Tarea 1 →
Según el texto sobre el servicio público, ¿por qué la tarea inicial de quien llega a un nuevo cargo no consiste solo en administrar, sino en reorganizar y unificar? Explícalo en una a tres oraciones.
Tarea 2 →
Por favor, indica si cada afirmación coincide con el texto sobre el servicio público. Responde sí o no y cita las palabras exactas del texto que lo deciden: (a) En el servicio público, los resultados suelen medirse en indicadores, presupuestos y tiempos de cumplimiento. (b) Con frecuencia se habla del papel de las personas servidoras públicas. (c) La unificación de los equipos se consigue mediante órdenes.
Tarea 3 →
Enumera todas las cualidades con las que, según el texto sobre el servicio público, los seres humanos sostienen el funcionamiento institucional.

Texto para leer →
□ □ □ □
Por: Mtro. Logan Meza, estudiante del Doctorado en Derecho de la Universidad Latina de América
I. La paradoja del servicio público
En el servicio público, los resultados suelen medirse en indicadores, presupuestos y tiempos de cumplimiento. Sin embargo, pocas veces se habla del elemento que realmente da sentido a todo ello: las personas servidoras públicas.
Detrás de cada expediente, acta o acuerdo administrativo hay seres humanos que sostienen el funcionamiento institucional con su experiencia, compromiso y vocación. Pero en muchas ocasiones, cuando una persona llega a ocupar un nuevo cargo en una institución, se encuentra con un mosaico de equipos ya formados —algunos con historia, otros con inercias, algunos con recelos o costumbres arraigadas—.
La tarea inicial, entonces, no es solo administrar, sino reorganizar y unificar. Hacer que diversas voluntades y estilos de trabajo se transformen en un solo equipo, orientado a un propósito común. Y ese proceso no se logra con órdenes, sino con liderazgo, claridad y empatía.
□ □ □ □
[Entradas del conjunto de datos]
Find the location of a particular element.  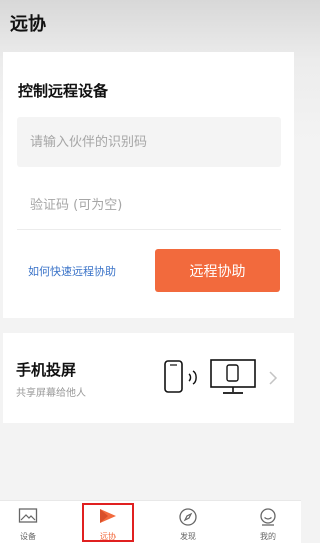

tab-profile: 我的 is located at coordinates (268, 522).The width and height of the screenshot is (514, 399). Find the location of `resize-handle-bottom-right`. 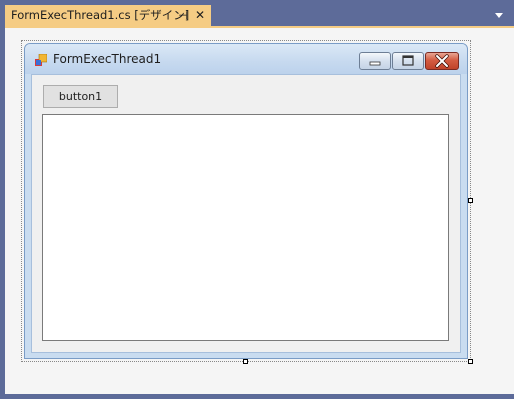

resize-handle-bottom-right is located at coordinates (470, 362).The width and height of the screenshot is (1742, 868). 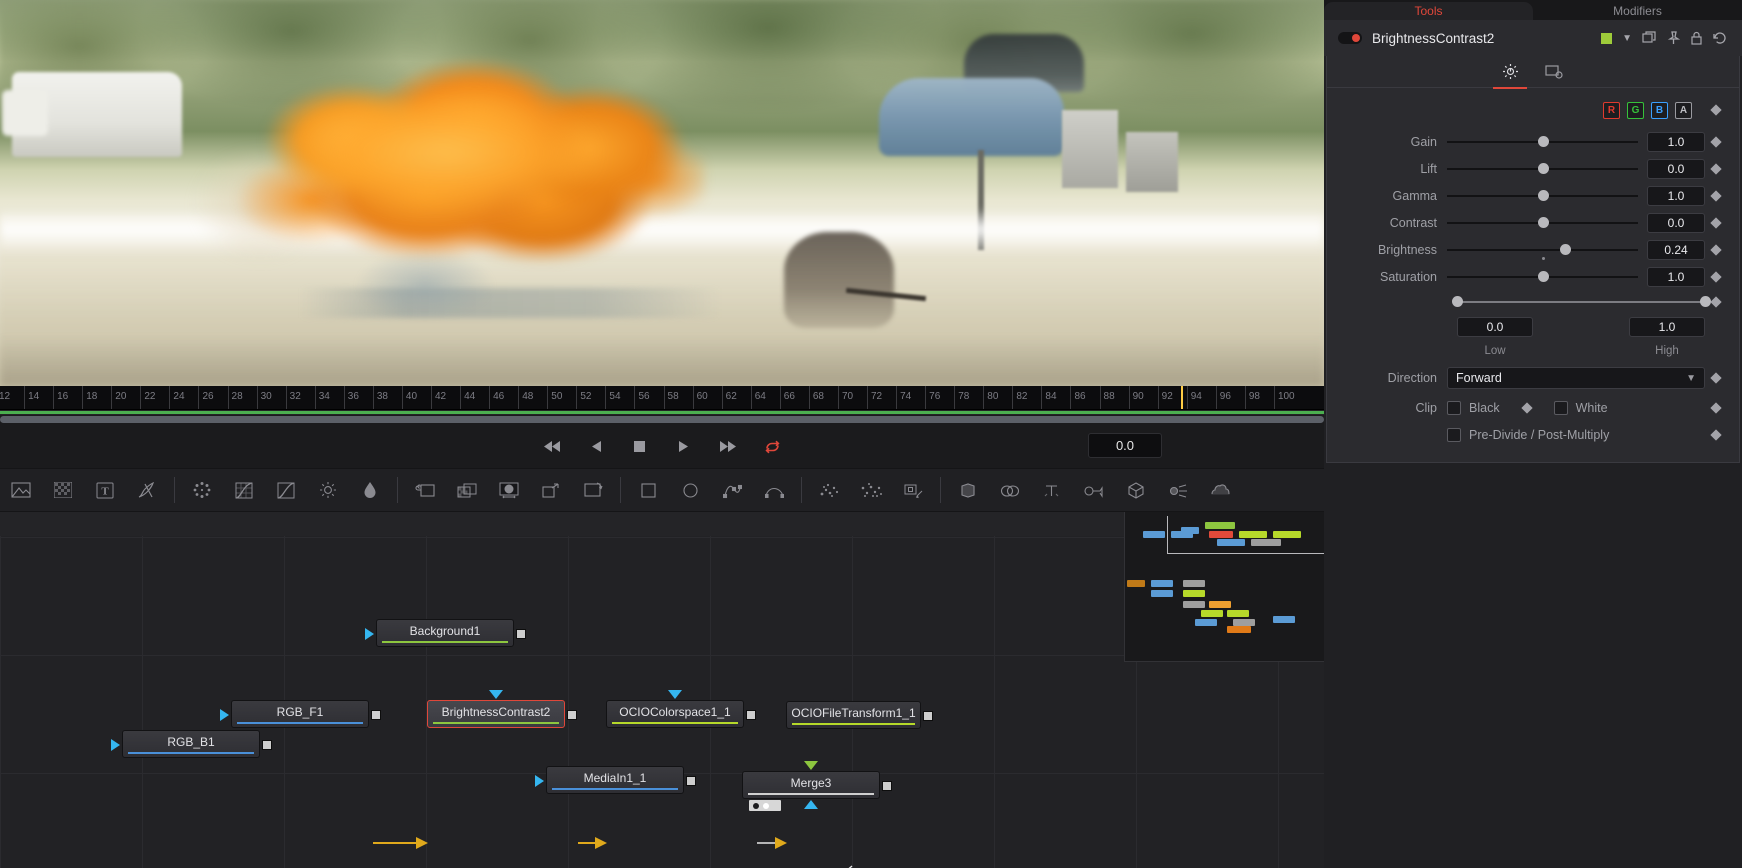 What do you see at coordinates (244, 490) in the screenshot?
I see `color-curves-tool` at bounding box center [244, 490].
□ □ □ □
Respuesta 1 →
Porque, al ocupar un nuevo cargo, la persona suele encontrarse con un mosaico de equipos ya formados: algunos con historia, otros con inercias y algunos con recelos o costumbres arraigadas. Por eso debe lograr que esas distintas voluntades y estilos de trabajo se transformen en un solo equipo orientado a un propósito común.

Respuesta 2 →
(a) Sí: "los resultados suelen medirse en indicadores, presupuestos y tiempos de cumplimiento".
(b) No: "pocas veces se habla del elemento que realmente da sentido a todo ello: las personas servidoras públicas".
(c) No: "ese proceso no se logra con órdenes, sino con liderazgo, claridad y empatía".

Respuesta 3 →
- Experiencia
- Compromiso
- Vocación